Architecture Overview
TiKV implements the multi-raft-group replica mechanism based on the design of Google Spanner. A Region is a basic unit of the key-value data movement and refers to a data range in a Store. Each Region is replicated to multiple nodes. These multiple replicas form a Raft group. A replica of a Region is called a Peer. Typically there are 3 peers in a Region. One of them is the leader, which provides the read and write services. The PD component balances all the Regions automatically to guarantee that the read and write throughput is balanced among all the nodes in the TiKV cluster. With PD and carefully designed Raft groups, TiKV excels in horizontal scalability and can easily scale to store more than 100 TBs of data.
Region and RocksDB
There is a RocksDB database within each Store and it stores data into the local disk. All the Region data are stored in the same RocksDB instance in each Store. All the logs used for the Raft consensus algorithm is stored in another RocksDB instance in each Store. This is because the performance of sequential I/O is better than random I/O. With different RocksDB instances storing raft logs and Region data, TiKV combines all the data write operations of raft logs and TiKV Regions into one I/O operation to improve the performance.

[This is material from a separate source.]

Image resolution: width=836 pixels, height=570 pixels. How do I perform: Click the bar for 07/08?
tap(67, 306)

Region and Raft Consensus Algorithm
Data consistency between replicas of a Region is guaranteed by the Raft Consensus Algorithm. Only the leader of the Region can provide the writing service, and only when the data is written to the majority of replicas of a Region, the write operation succeeds.

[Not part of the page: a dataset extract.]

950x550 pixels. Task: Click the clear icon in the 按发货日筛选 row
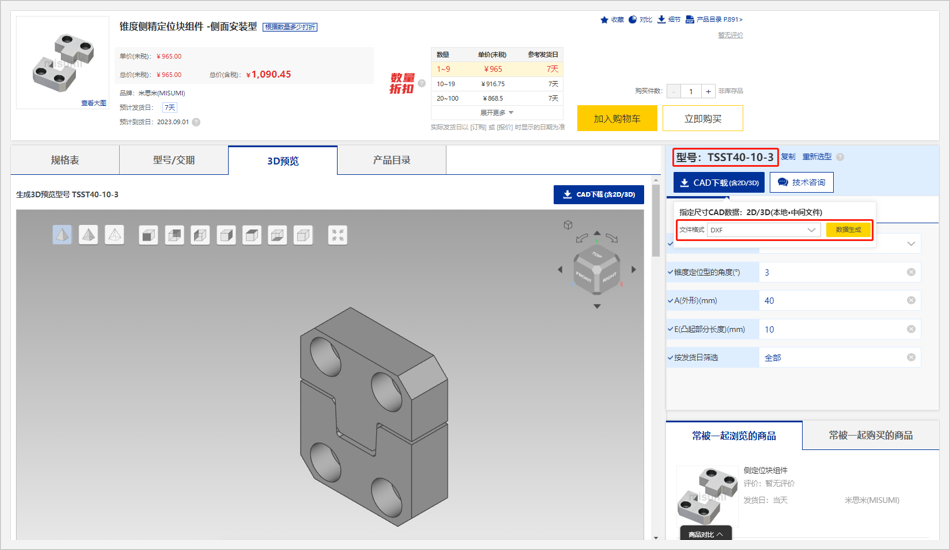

When the size of a Region exceeds a threshold, which is 144 MB by default, TiKV splits it to two or more Regions. This operation guarantees the size of all the Regions in the cluster is nearly the same, which helps the PD component to balance Regions among nodes in a TiKV cluster. When the size of a Region is smaller than the threshold, TiKV merges the two smaller adjacent Regions into one Region.
When PD moves a replica from one TiKV node to another, it firstly adds a Learner replica on the target node, after the data in the Learner replica is nearly the same as that in the Leader replica, PD changes it to a Follower replica and removes the Follower replica on the source node.
Moving Leader replica from one node to another has a similar mechanism. The difference is that after the Learner replica becomes the Follower replica, there is a "Leader Transfer" operation in which the Follower replica actively proposes an election to elect itself as the Leader. Finally, the new Leader removes the old Leader replica in the source node.
Distributed Transaction
TiKV supports distributed transactions. Users (or TiDB) can write multiple key-value pairs without worrying about whether they belong to the same Region. TiKV uses two-phase commit to achieve ACID constraints. See TiDB Optimistic Transaction Model for details.
TiKV Coprocessor
TiDB pushes some data computation logic to TiKV Coprocessor. TiKV Coprocessor processes the computation for each Region. Each request sent to TiKV Coprocessor only involves the data of one Region.